[Records of locating words and elements]
::::
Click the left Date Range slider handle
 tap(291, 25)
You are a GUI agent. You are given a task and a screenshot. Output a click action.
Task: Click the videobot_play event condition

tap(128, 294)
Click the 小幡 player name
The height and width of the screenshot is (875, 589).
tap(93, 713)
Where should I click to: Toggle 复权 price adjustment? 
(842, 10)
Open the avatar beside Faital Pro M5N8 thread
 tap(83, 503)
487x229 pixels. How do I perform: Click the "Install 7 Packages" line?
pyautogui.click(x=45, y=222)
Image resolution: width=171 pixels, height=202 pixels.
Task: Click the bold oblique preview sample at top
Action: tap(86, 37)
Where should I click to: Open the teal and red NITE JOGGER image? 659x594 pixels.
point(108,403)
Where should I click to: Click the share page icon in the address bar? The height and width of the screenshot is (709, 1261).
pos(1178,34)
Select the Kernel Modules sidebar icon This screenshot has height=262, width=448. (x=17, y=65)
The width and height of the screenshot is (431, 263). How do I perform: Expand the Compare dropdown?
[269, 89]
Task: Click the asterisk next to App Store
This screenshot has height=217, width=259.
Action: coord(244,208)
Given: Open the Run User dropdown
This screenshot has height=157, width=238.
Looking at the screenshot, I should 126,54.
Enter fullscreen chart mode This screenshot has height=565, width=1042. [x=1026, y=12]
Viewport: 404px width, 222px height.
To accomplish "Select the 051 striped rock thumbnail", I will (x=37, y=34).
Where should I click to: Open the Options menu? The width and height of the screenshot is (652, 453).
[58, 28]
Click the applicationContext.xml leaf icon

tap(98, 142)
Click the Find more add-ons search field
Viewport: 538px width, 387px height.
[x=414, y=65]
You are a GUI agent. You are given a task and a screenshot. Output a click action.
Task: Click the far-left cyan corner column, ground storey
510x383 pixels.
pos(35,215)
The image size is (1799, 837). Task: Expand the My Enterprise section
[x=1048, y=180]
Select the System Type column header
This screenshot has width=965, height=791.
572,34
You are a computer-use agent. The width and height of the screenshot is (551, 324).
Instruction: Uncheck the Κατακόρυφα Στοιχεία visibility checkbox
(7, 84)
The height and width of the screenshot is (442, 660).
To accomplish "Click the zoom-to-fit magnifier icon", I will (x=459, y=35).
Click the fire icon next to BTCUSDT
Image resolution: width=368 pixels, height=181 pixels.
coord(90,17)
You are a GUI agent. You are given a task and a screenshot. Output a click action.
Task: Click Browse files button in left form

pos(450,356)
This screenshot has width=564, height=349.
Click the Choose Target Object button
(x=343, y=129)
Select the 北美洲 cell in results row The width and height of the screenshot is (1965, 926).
::::
Copy the rows exactly, starting with the line that contains "Given: Open the Run User dropdown" and continuing through the last line of the rows.

Given: Open the Run User dropdown
This screenshot has height=157, width=238.
Looking at the screenshot, I should 126,54.
Enter fullscreen chart mode This screenshot has height=565, width=1042. [x=1026, y=12]
Viewport: 404px width, 222px height.
To accomplish "Select the 051 striped rock thumbnail", I will (x=37, y=34).
Where should I click to: Open the Options menu? The width and height of the screenshot is (652, 453).
[58, 28]
Click the applicationContext.xml leaf icon

tap(98, 142)
Click the Find more add-ons search field
Viewport: 538px width, 387px height.
[x=414, y=65]
You are a GUI agent. You are given a task and a screenshot. Output a click action.
Task: Click the far-left cyan corner column, ground storey
510x383 pixels.
pos(35,215)
The image size is (1799, 837). Task: Expand the My Enterprise section
[x=1048, y=180]
Select the System Type column header
This screenshot has width=965, height=791.
572,34
You are a computer-use agent. The width and height of the screenshot is (551, 324).
Instruction: Uncheck the Κατακόρυφα Στοιχεία visibility checkbox
(7, 84)
The height and width of the screenshot is (442, 660).
To accomplish "Click the zoom-to-fit magnifier icon", I will (x=459, y=35).
Click the fire icon next to BTCUSDT
Image resolution: width=368 pixels, height=181 pixels.
coord(90,17)
You are a GUI agent. You are given a task and a screenshot. Output a click action.
Task: Click Browse files button in left form

pos(450,356)
This screenshot has width=564, height=349.
Click the Choose Target Object button
(x=343, y=129)
Select the 北美洲 cell in results row The width and height of the screenshot is (1965, 926).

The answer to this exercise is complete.